Combustion and Nitrogen Chemistry in Oxy-Fuel Flames

Licentiate thesis, 2011

Oxy-fuel combustion is a Carbon Capture and Storage (CCS) technology that recently has shown a fast progress towards the industrial scale application. In oxy-fuel combustion, oxygen instead of air is used as oxidizer to burn the fuel. The oxygen is mixed with recycled flue-gas in order to control the overall combustion and heat transfer conditions. The resulting combustion atmosphere has a significant impact on the combustion chemistry and its interaction with the nitrogen chemistry. This work investigates the influence of oxy-fuel operation on the formation and oxidation of CO and the nitrogen chemistry with special attention on the reburning conditions. An indication of the effects of the CO2-rich atmosphere on the combustion chemistry in oxy-fuel flames is the elevated CO-peak concentration compared to air fired flames. This work characterizes the reactions with CO2 which form CO in oxy-fuel flame by modeling. The reduction of nitrogen oxides are investigated by combining a similar modeling approach with experimental work at the Chalmers 100 kWth oxy-fuel unit. The model results show that CO formation in gaseous fired oxy-fuel flames is dominated by the reaction between CO2 and H-radicals. In oxy-fuel combustion of pulverized lignite, char gasification by CO2 can be the dominating reason for an increased CO formation.
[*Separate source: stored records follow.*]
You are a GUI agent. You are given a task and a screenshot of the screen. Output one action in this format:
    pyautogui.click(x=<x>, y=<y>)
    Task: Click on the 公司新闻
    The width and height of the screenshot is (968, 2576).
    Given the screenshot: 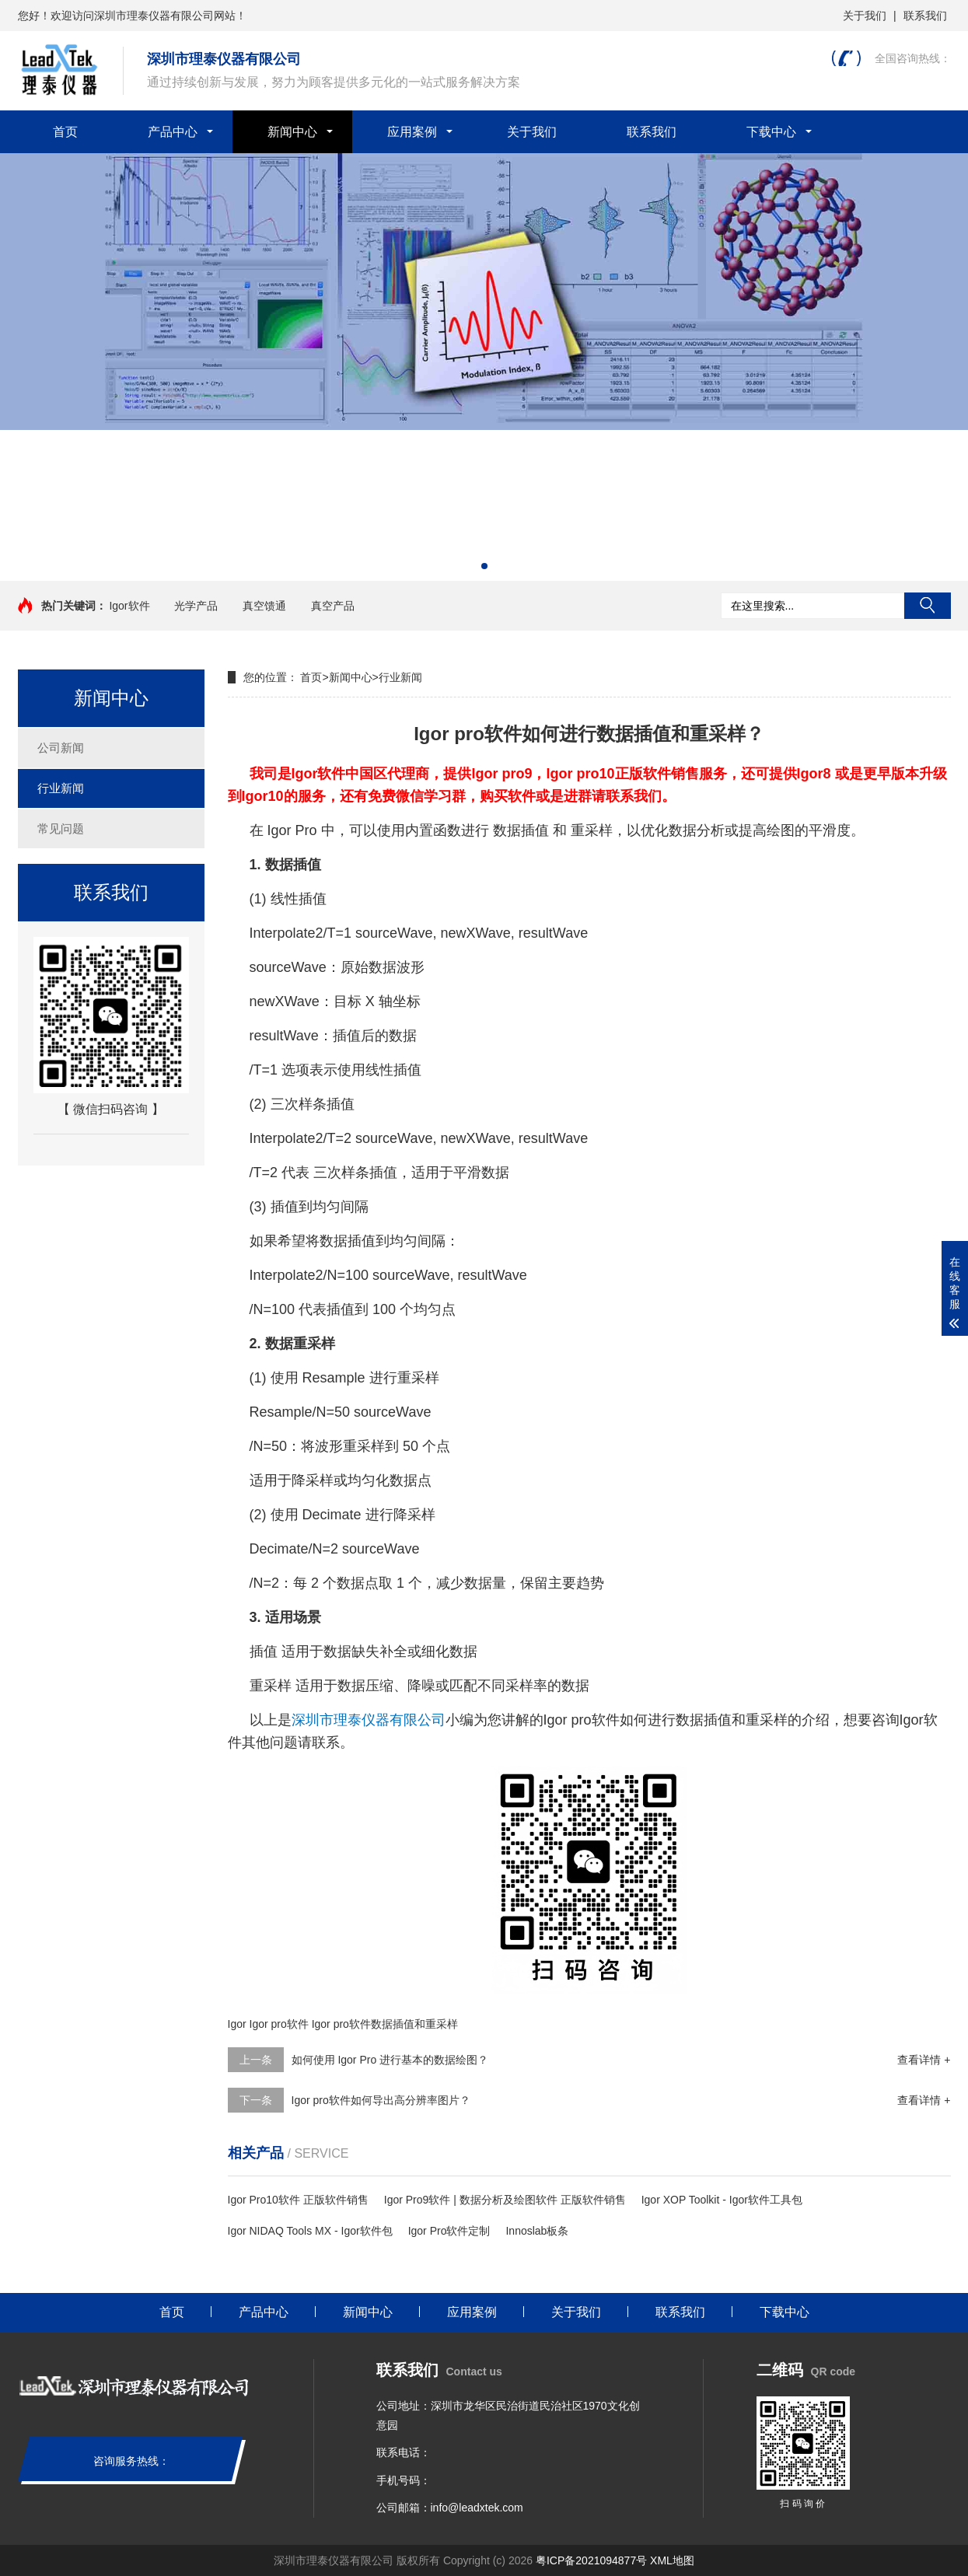 What is the action you would take?
    pyautogui.click(x=60, y=747)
However, the importance of gasification is dependent on char particle temperature (which is related to char properties such as reactivity and particle size), as well as on the mixing conditions between fuel and oxidizer. The results from the propane fired reburning experiments show that the combustion chemistry of an oxy-fuel flame is disadvantageous for NO reburning compared to an air flame. The reduction of final NO emissions [mg/MJ] to about 30% of those observed in air firing is caused by the recycle. The effect of the recycle ratio is particularly significant for cases with low reduction efficiencies in the flame.